GREENE COUNTY, Mo. — Deputies arrested a man who said he burned a barn down because he felt it belonged to him on March 31.

Derrick Williams Maples, 36, of Kansas City, was arrested on March 31 and charged with five felonies:

  • First-degree burglary.
  • Second-degree arson.
  • Three counts of first-degree property damage.

According to court documents, the Greene County Sheriff’s Office got a call from Strafford on March 31 from a woman who locked herself in her bathroom out of fear of a person breaking into her house.

The caller knew Maples and was afraid of him due to his unpredictable behavior. She said she left the bathroom at one point and saw that the barn was on fire. She went back into the bathroom and heard the glass of the patio door break. She said Maples then walked through the house, yelling for her.

When deputies arrived, they discovered Maples sitting on the front porch of the house. He made “several spontaneous utterances” that he had set the barn on fire. He told deputies that he came by Uber and used a Duraflame starter log to set hay bales in the barn on fire. He said he left the area, but shortly after returned because the fire was getting too close to the house.

Maples had a cut on his hand. He said he received it when he broke the sliding glass door on the back of the house. Deputies saw that the door was shattered. A lighter featuring a Playboy bunny logo lay on the floor of the back patio. Inside, next to a Christmas tree, was a metal appliance dolly and black backpack that belonged to Maples. Damage was also found on a door that led upstairs where the victim had locked herself in a bathroom.

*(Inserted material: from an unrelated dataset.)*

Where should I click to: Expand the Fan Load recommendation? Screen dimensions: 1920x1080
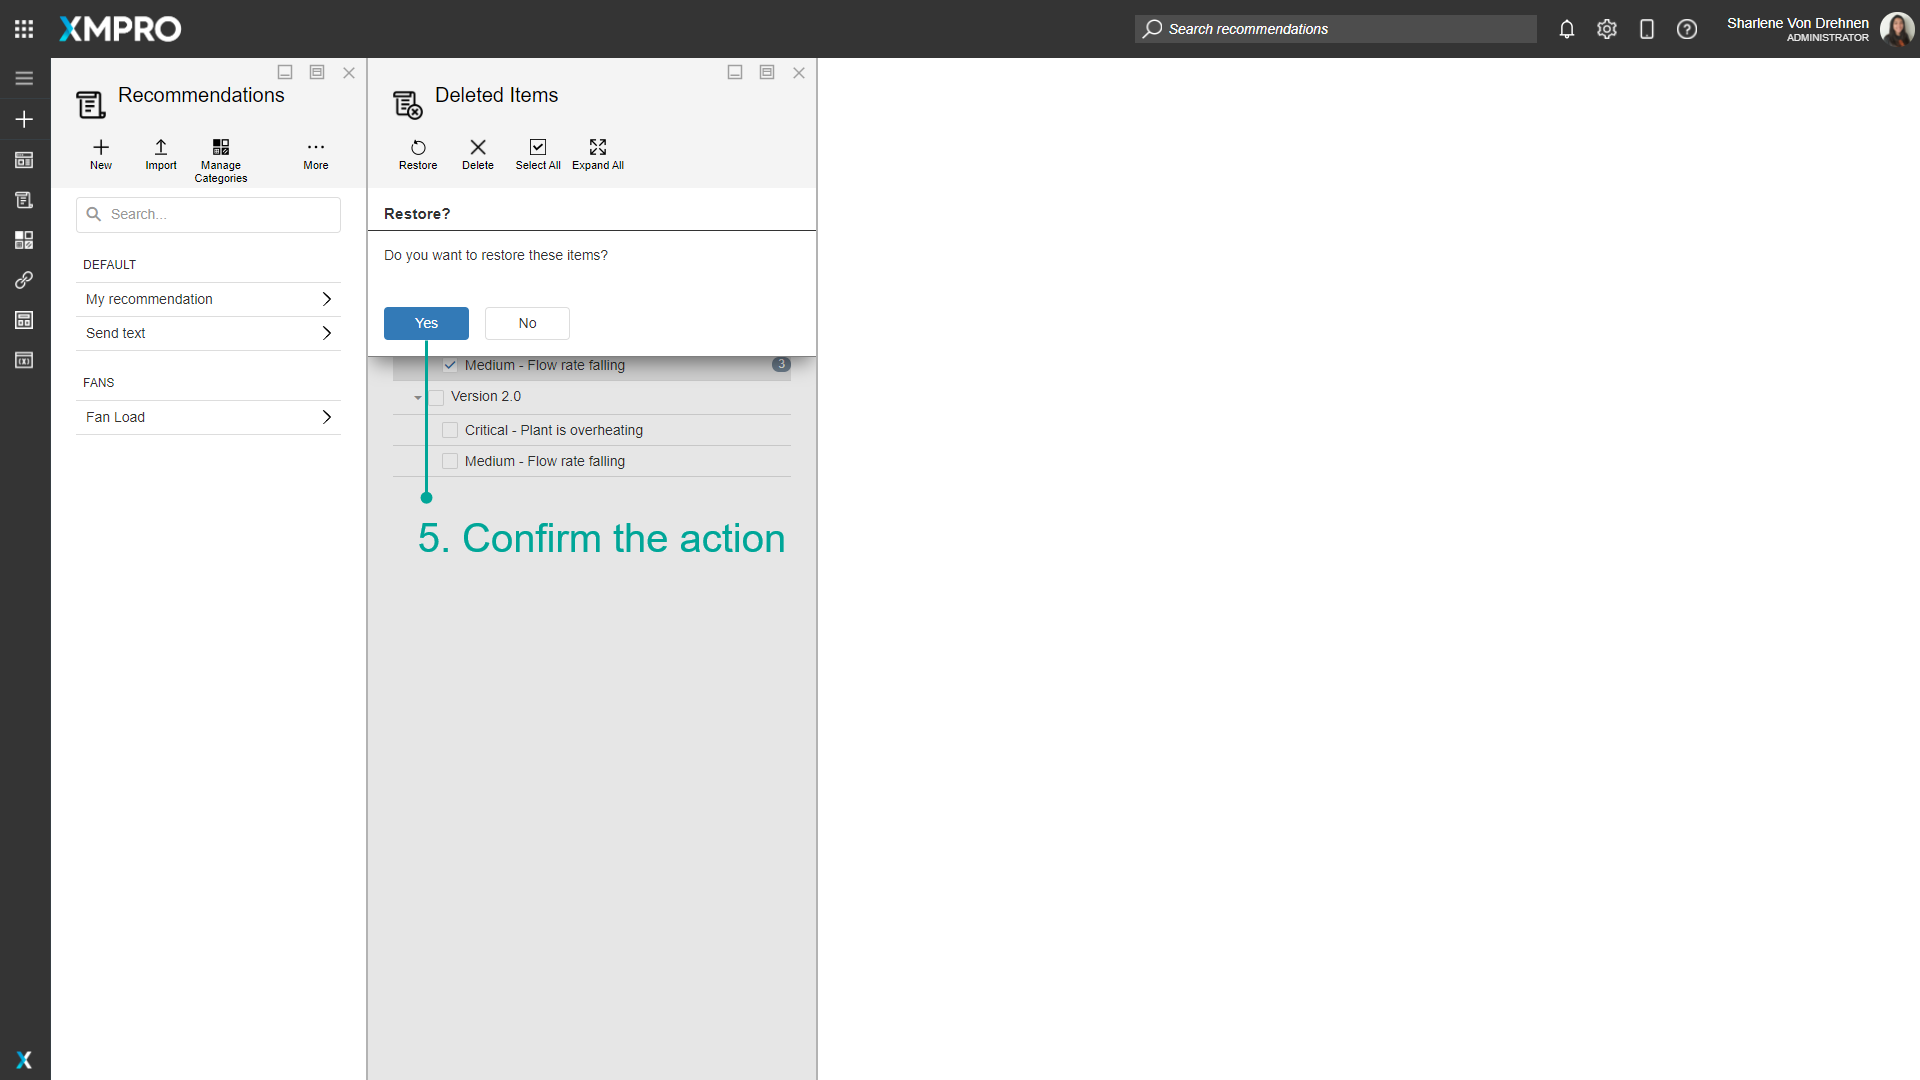point(326,417)
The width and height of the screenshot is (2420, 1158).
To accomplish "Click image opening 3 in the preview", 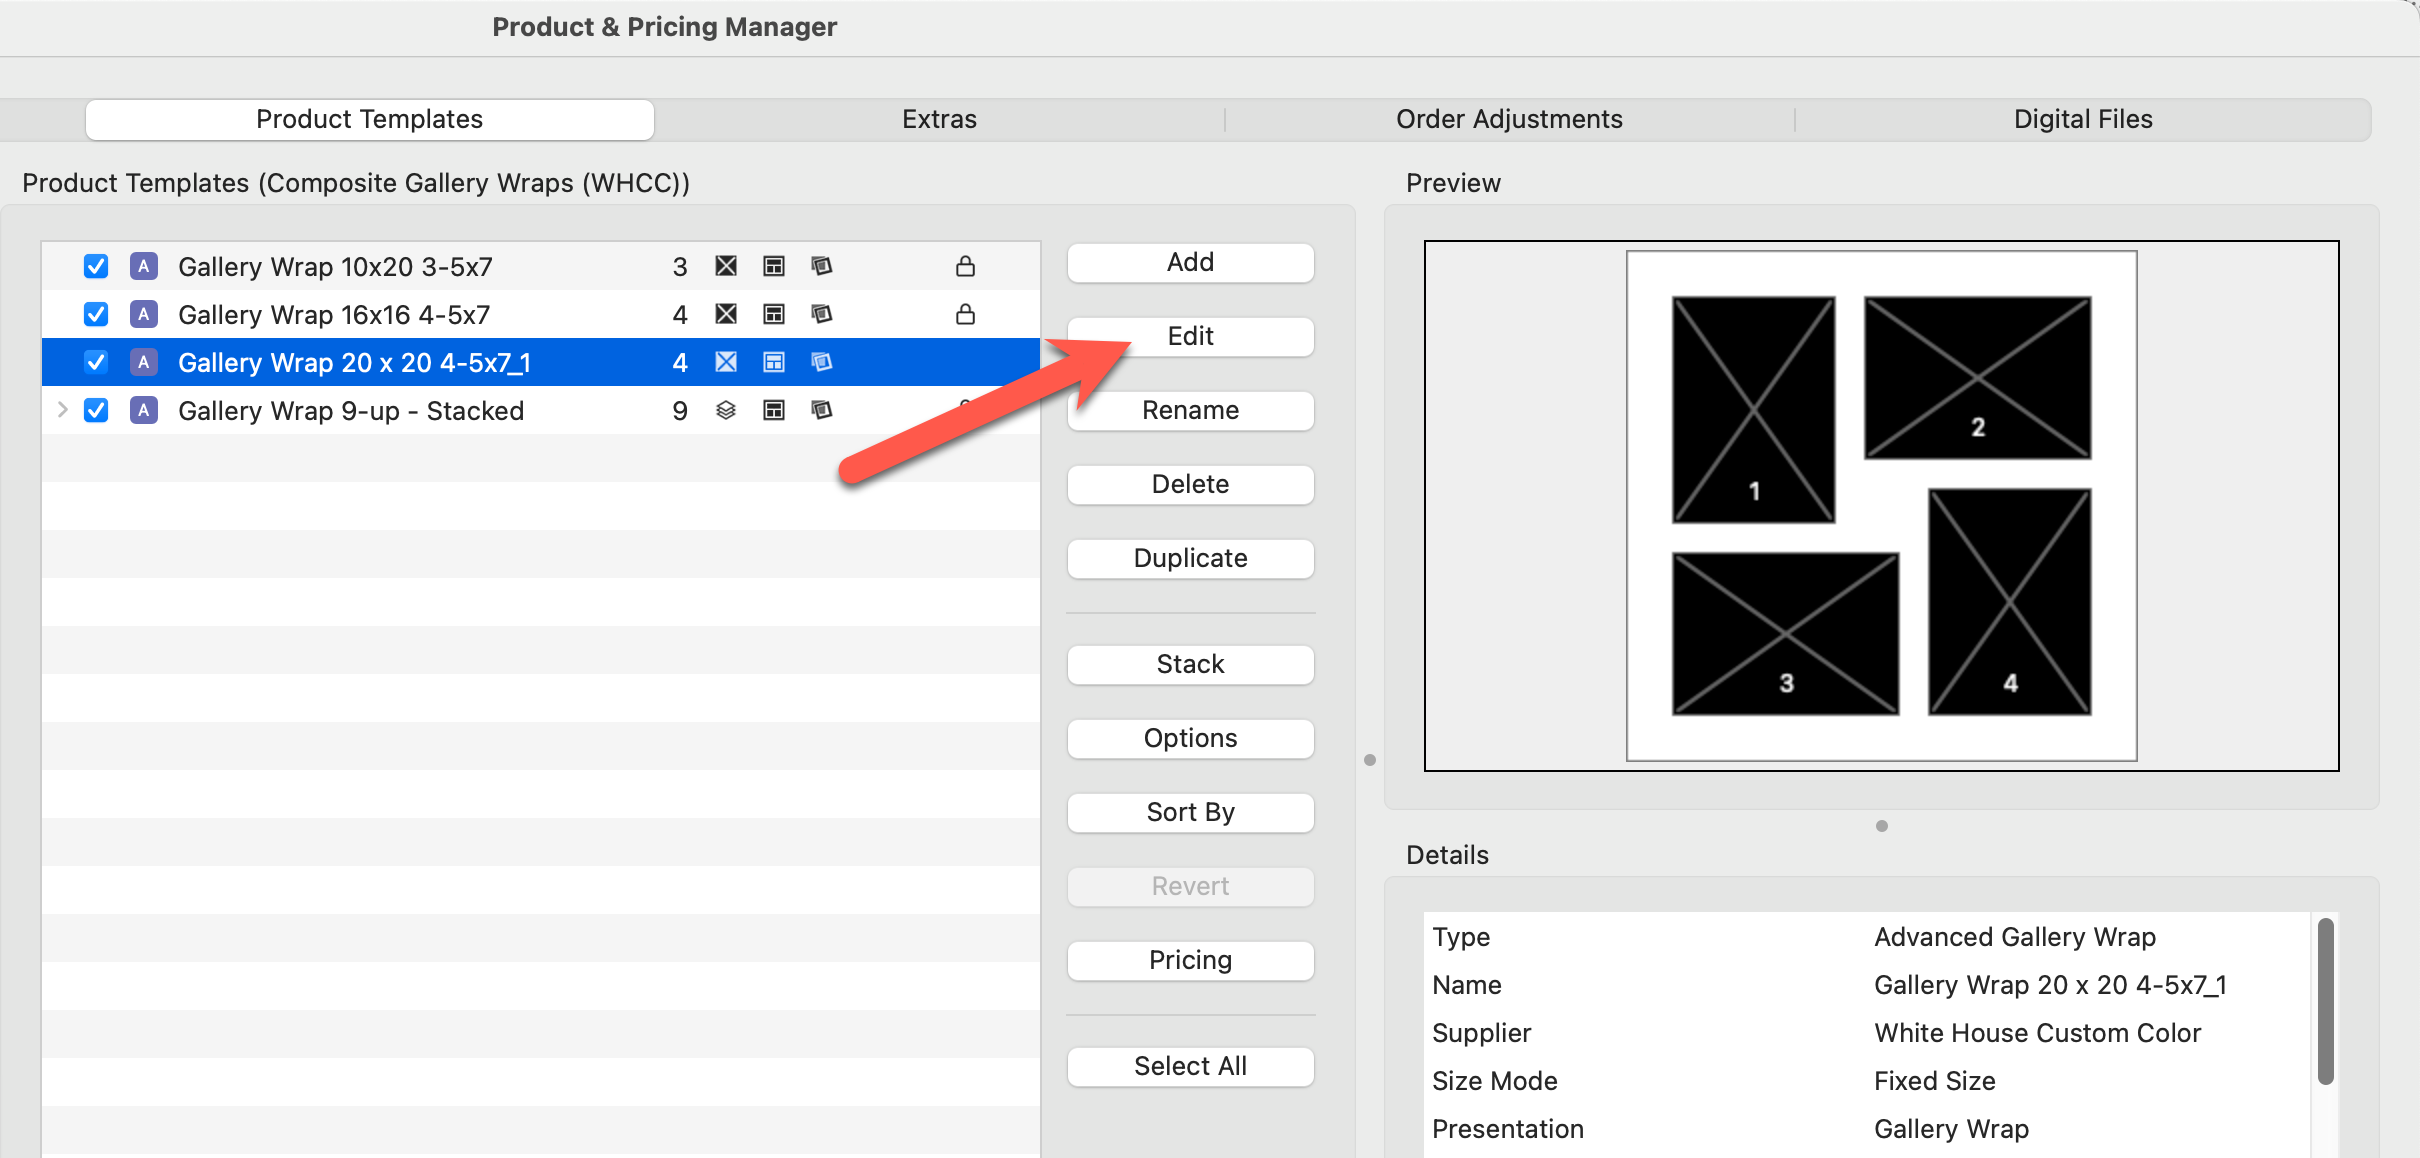I will tap(1785, 633).
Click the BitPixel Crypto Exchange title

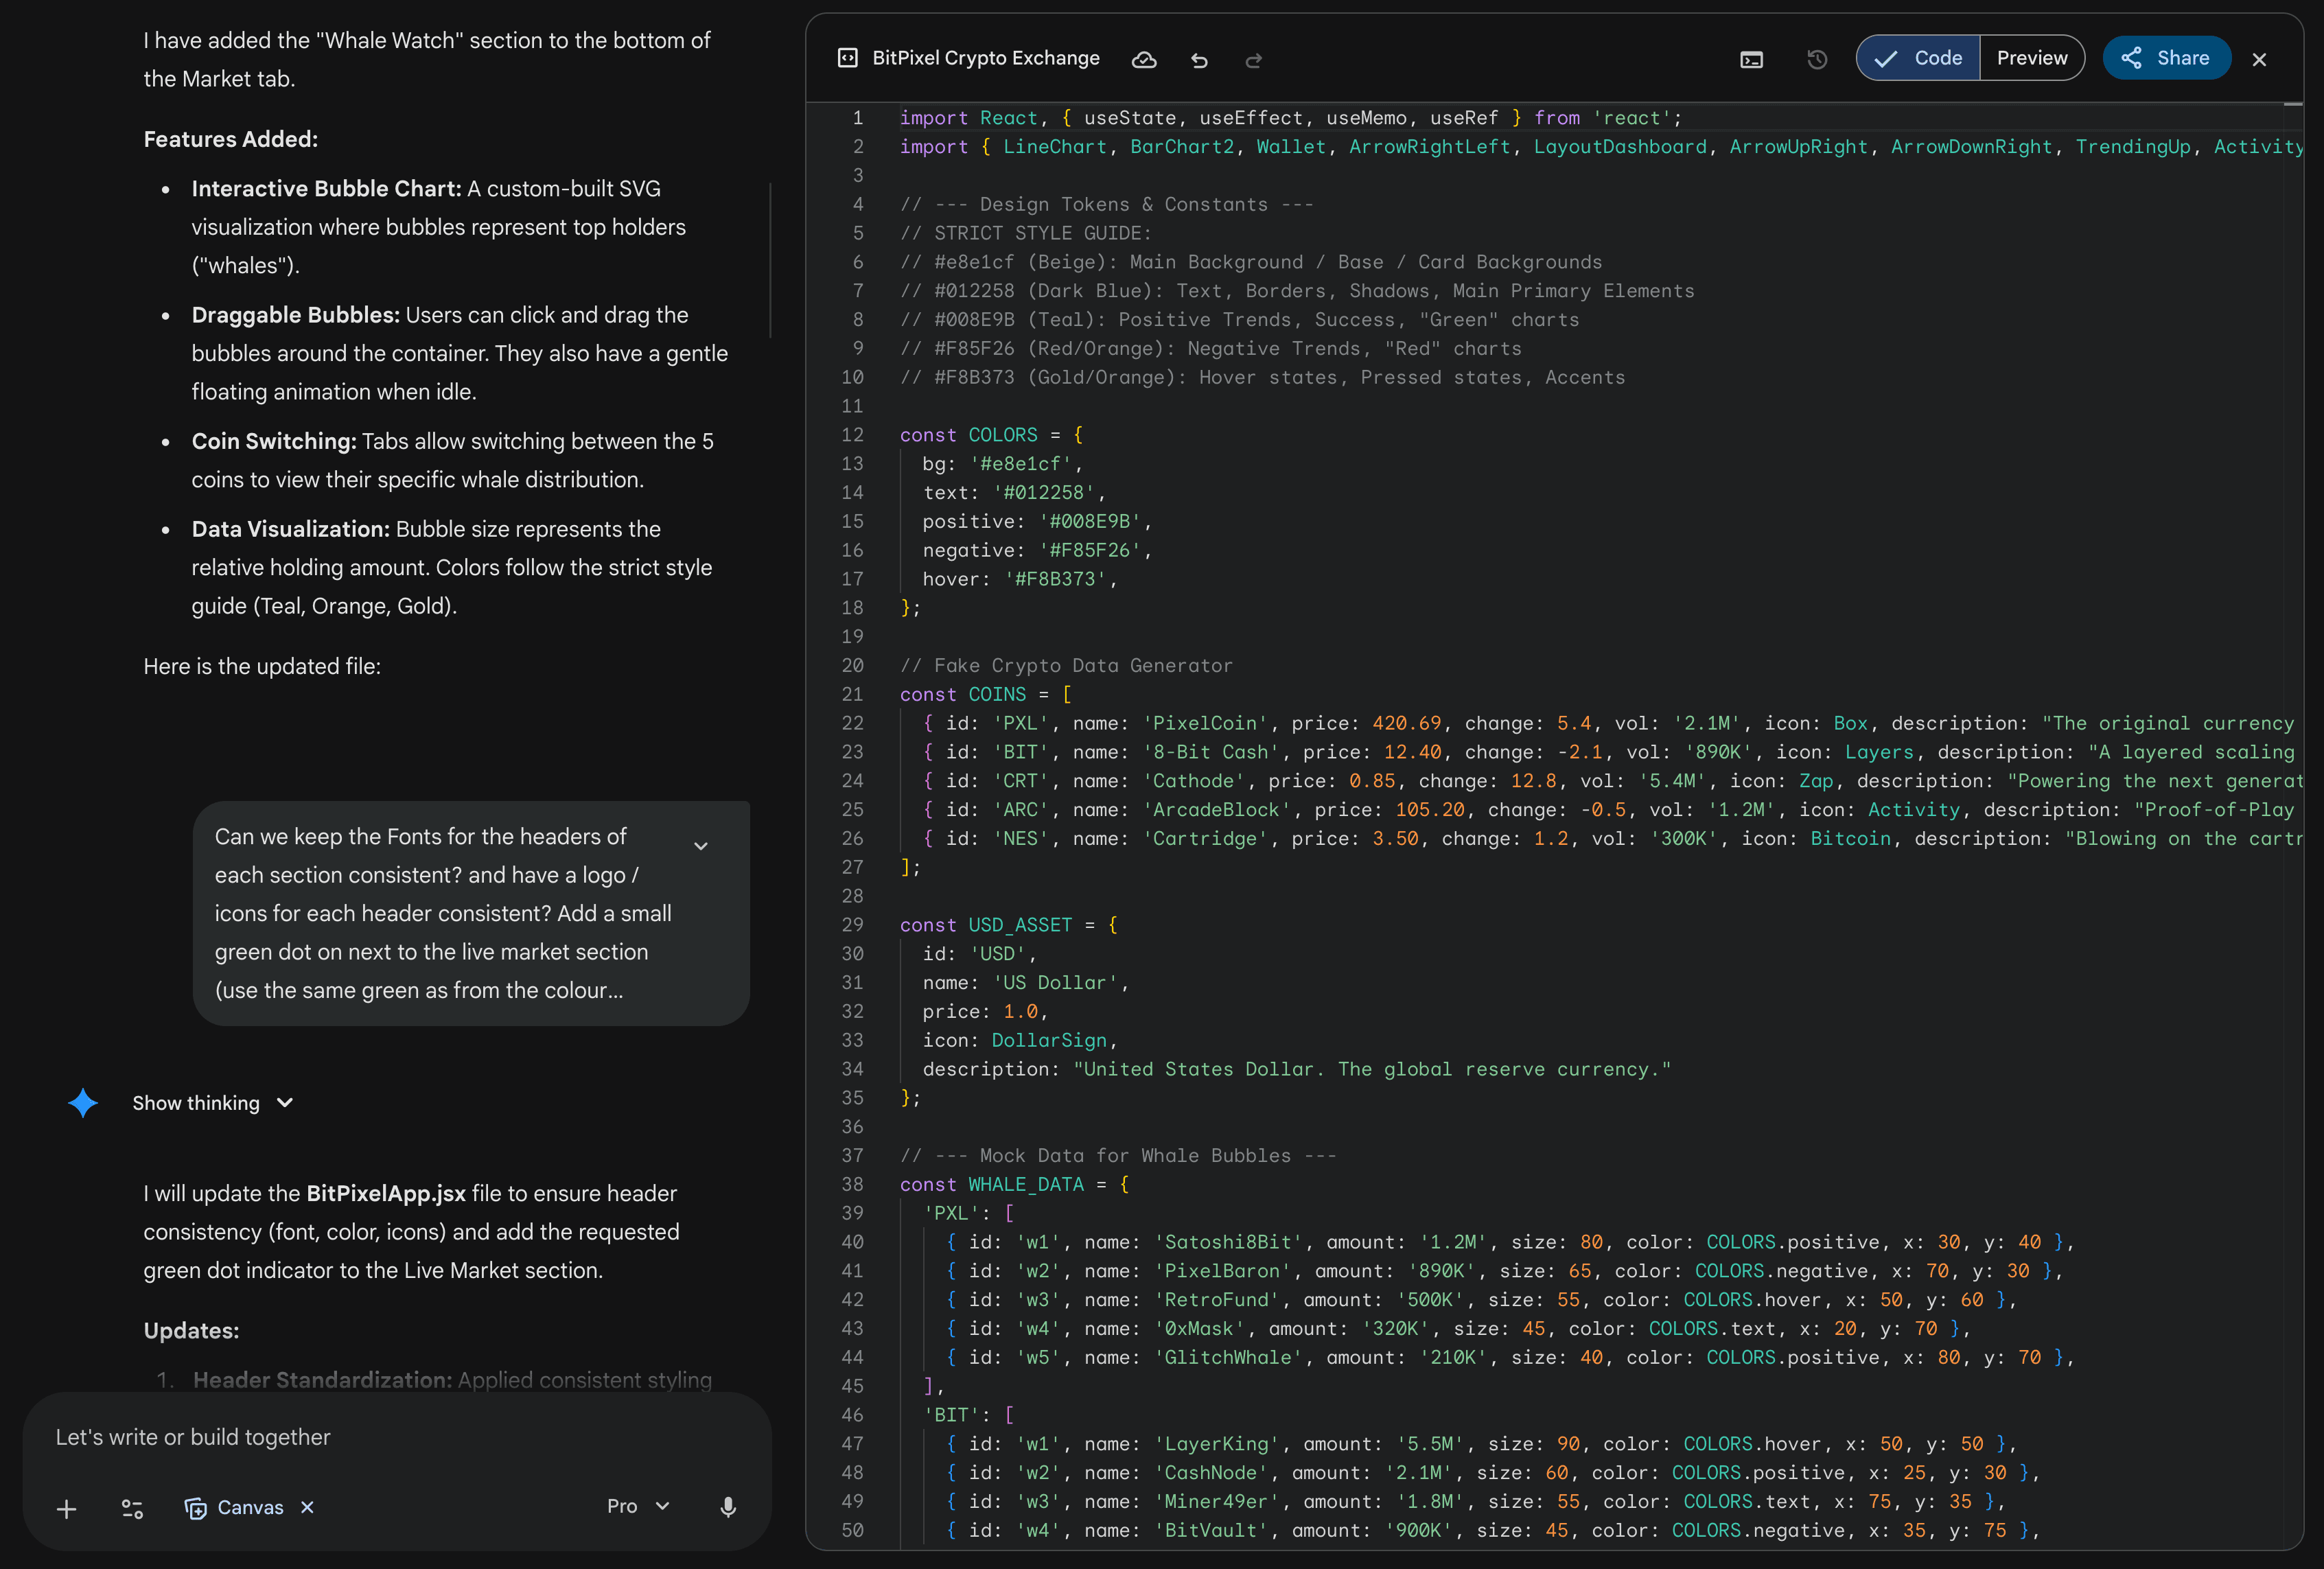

Due to previous incidents, Maples was not allowed to be on the property. The caller said Maples was upset because he was not in the family trust for the property.

A second victim showed up and said he owned the barn and its contents. There was a 2019 New Holland tractor inside. The second victim estimated that there was around $200,000 worth of items that were destroyed in the fire.

During an interview with deputies, Maples said that he had recently discovered his family had disowned him. He said he thought he deserved to have the farm. When it was decided he was not going to receive the farm in the family trust, he decided to burn the barn down. Maples said that he stacked some hay and logs inside the barn to make it easier to burn down.

Maples said he began to leave the area but then noticed that the fire was getting close to the house. He returned and broke into the back door.

Maples is scheduled to have a confined docket hearing at 8:30 a.m. on April 10, a criminal setting at 8:30 a.m. on April 19 and a preliminary hearing at 10:00 a.m. on May 3.